When Co-CIOs Disagree

Mohamed El-Erian and Bill Gross will, as of January, both hold the title of chief investment officer at bond giant Pimco. Few firms have as much money as Pimco tied up in short-term debt instruments like the ones issued by structured investment vehicles, or SIVs. So what these men think about The Entity (no one's calling it a "superconduit" any more) is important. If only they thought the same thing.

On October 15, Mohamed talked up The Entity, in the WSJ:

The coordinated effort is a good way to help restart stalled debt markets, said Mohamed El-Erian, who runs Harvard University's $35 billion endowment and is set to become co-chief executive and co-chief investment officer of money-management firm Pacific Investment Management Co. in January. "No bank would do this on its own."
"The proposal has the potential to restore liquidity to a market," he added.

The following day, October 16, Bill talked down The Entity, on CNBC:

There's a lot of dead bodies off balance sheets that we still can't find. This SIV idea is a little lame, in my opinion. And let me twist an old phrase and suggest that a SIV by any other name is still a SIV.

There are three possibilities here. The first is that market reaction to The Entity (no one's calling it a "superconduit" any more) was decidedly negative after news of emerged over the weekend.
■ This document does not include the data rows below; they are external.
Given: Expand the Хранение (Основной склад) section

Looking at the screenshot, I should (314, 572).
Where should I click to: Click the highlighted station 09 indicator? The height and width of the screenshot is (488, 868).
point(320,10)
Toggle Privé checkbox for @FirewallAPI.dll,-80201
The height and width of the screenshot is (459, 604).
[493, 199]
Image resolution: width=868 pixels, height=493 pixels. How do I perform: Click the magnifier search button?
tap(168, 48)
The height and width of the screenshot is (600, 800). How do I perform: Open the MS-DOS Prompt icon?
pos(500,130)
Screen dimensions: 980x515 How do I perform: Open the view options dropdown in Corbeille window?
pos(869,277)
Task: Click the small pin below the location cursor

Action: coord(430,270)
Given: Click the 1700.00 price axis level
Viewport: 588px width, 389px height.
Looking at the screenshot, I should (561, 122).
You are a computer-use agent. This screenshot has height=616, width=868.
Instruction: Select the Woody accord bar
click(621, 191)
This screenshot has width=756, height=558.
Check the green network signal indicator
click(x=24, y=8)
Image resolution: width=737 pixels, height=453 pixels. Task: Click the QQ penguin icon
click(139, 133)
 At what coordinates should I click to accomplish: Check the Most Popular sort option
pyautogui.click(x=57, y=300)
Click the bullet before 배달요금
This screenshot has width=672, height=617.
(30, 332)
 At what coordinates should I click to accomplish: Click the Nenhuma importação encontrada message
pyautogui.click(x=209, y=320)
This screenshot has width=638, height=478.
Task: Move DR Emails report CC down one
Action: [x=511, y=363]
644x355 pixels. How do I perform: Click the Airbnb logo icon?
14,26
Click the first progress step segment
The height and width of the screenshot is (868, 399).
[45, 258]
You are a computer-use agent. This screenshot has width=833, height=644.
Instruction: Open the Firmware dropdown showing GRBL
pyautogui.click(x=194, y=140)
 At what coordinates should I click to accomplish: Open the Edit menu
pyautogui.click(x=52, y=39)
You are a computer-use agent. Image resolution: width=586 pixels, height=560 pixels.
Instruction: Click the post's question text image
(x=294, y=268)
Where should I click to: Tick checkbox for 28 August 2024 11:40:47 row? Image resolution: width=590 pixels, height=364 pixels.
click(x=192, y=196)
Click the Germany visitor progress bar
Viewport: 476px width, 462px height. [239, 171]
If the market reaction had been more positive, then it might indeed have been a Good Thing; but given that the whole point of The Entity is to boost confidence and that nobody's confidence seems to have been boosted, it turns out in reality to be "a little lame". So Mohamed's quote was reasonable when he gave it, over the weekend, but by now we've moved on to where Bill is at.

The second possibility is that Mohamed and Bill are pretty much on the same page privately, but that they express their opinions in public in very different ways. Mohamed, who spent decades in public service, feels more of a responsibility to be constructive; Bill, who made his billions by being contrarian, is perfectly happy to take pot-shots at Treasury from time to time.

The third possibility, of course, is that Mohamed and Bill really do disagree on The Entity. Which would be fine: one can't expect the two to always be on the same page, although it's mildly embarrassing for them to differ in public. Presumably once Mohamed moves back to California, the Pimco PR machine will do its best to ensure such things happen as infrequently as possible.